Monday, October 17, 2011


if my internet was decent, I would find this photographer that I have once posted about. An image of a rain coated man in the northwest forest. a logging series, if i can remember correctly. it's in color, but after seeing this picture, I notice a nostalgia i have for black and white. i will be able to do it again, and i'll do it well, and share the most beautiful prints with you. my house will be covered in them and i will give them away as gifts. one to you and one to you. i will have a darkroom someday. i will, i will, i will.

days don't have that lonely gap anymore. i have friends. i have so many neighbors that i like. i can call them up and see what they're doing. none of them speak thai, but that's okay. the ones that i know are really great. i was so scared to look and seem american, but i am, i am thai-american. i realized that i won't get kidnapped or raped, as my mother and father had previously warned, as long as i am respectful and nice. and i can smile and just settle into myself again and not worry too much about subconsciously seducing someone to kidnap me for a million dollar ransom.

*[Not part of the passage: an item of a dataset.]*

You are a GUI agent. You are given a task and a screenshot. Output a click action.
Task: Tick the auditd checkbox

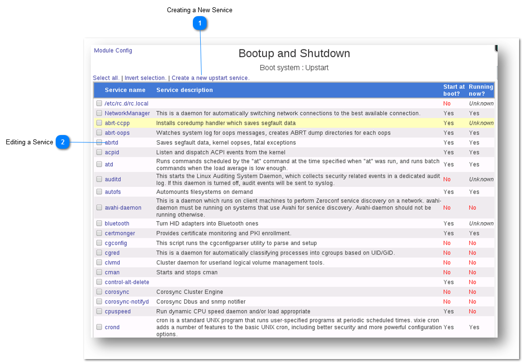point(99,179)
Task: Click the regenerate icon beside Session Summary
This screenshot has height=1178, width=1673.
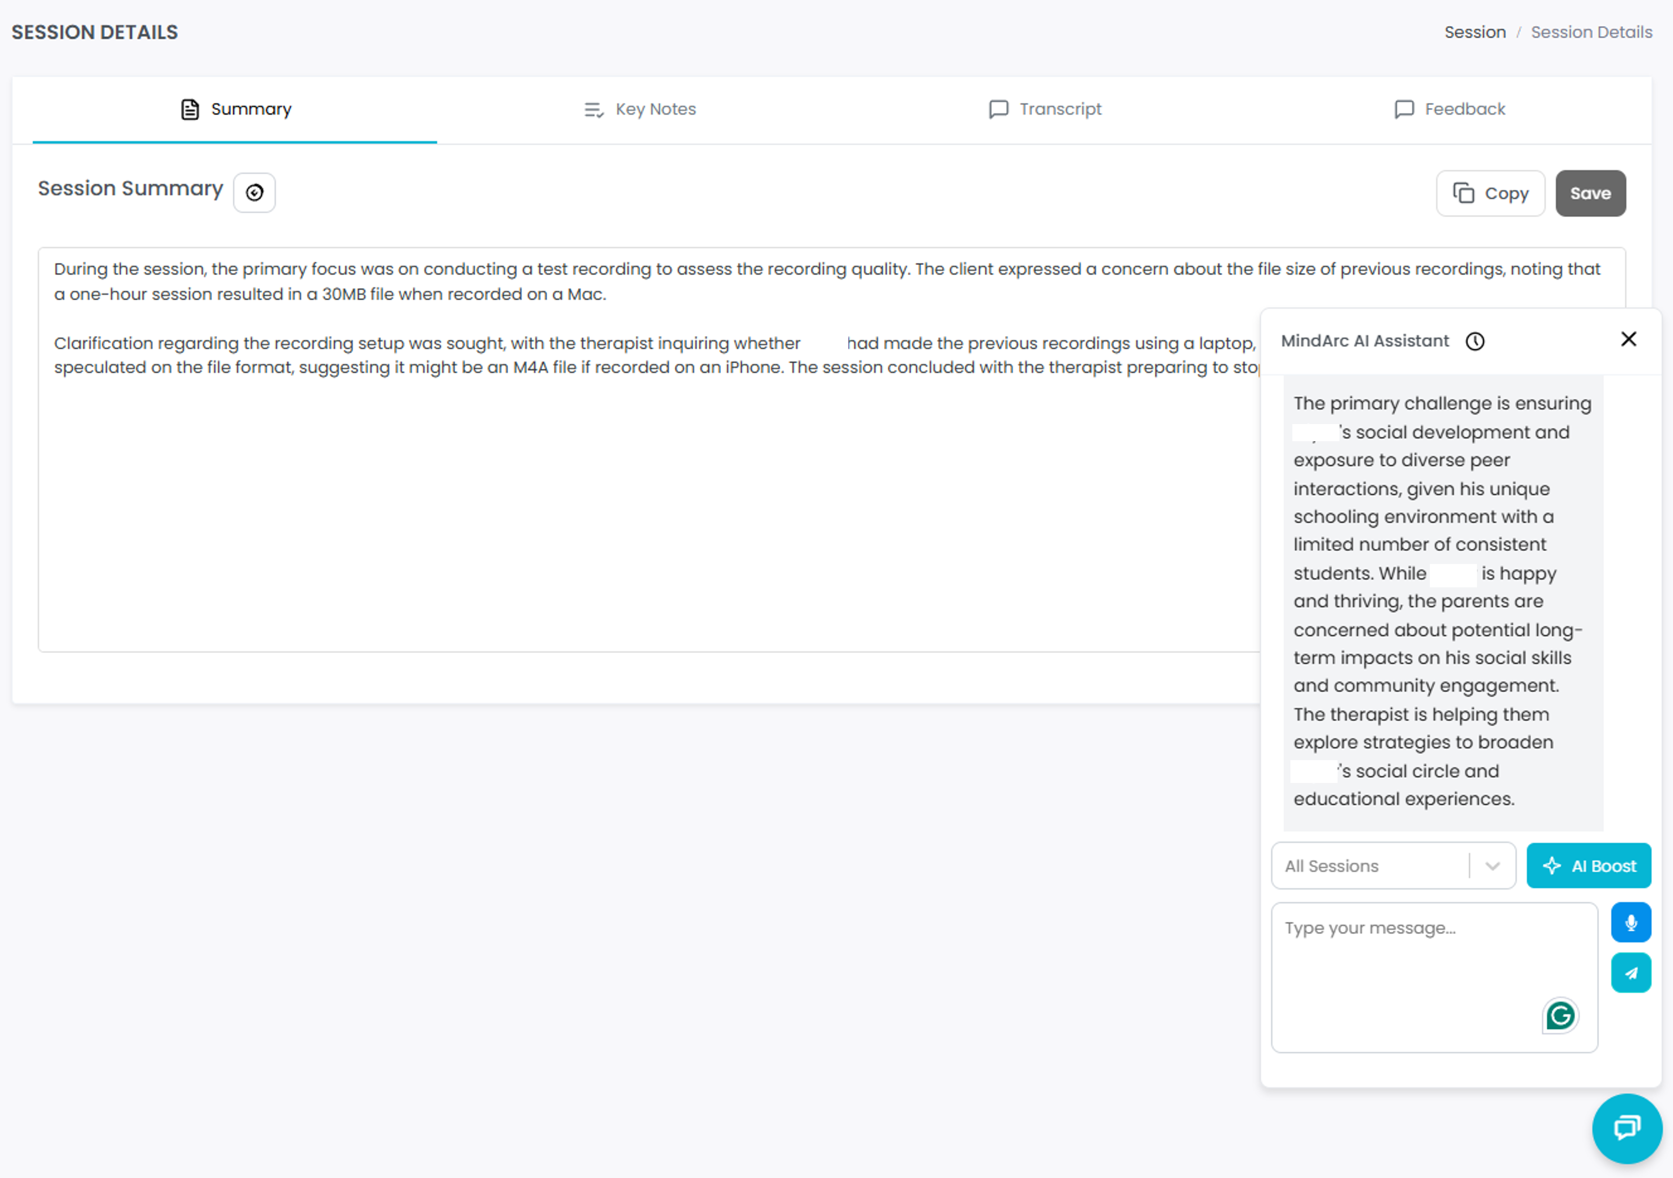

finally figured out my agenda for the next week. going to Petburi! then i'll have two days to myself. go out and shoot and visit one of my aunts, get my film developed. still need to buy a scanner.

1 comment:

kristin said...

Estelle! I miss you so much and I love reading your stories. Sounds like moving around is getting easier for you and that you're figuring out how to live in thailand.
I'll try to be around/awake on one of these friday nights to skype with you. Until then, know you have a friend reading from afar.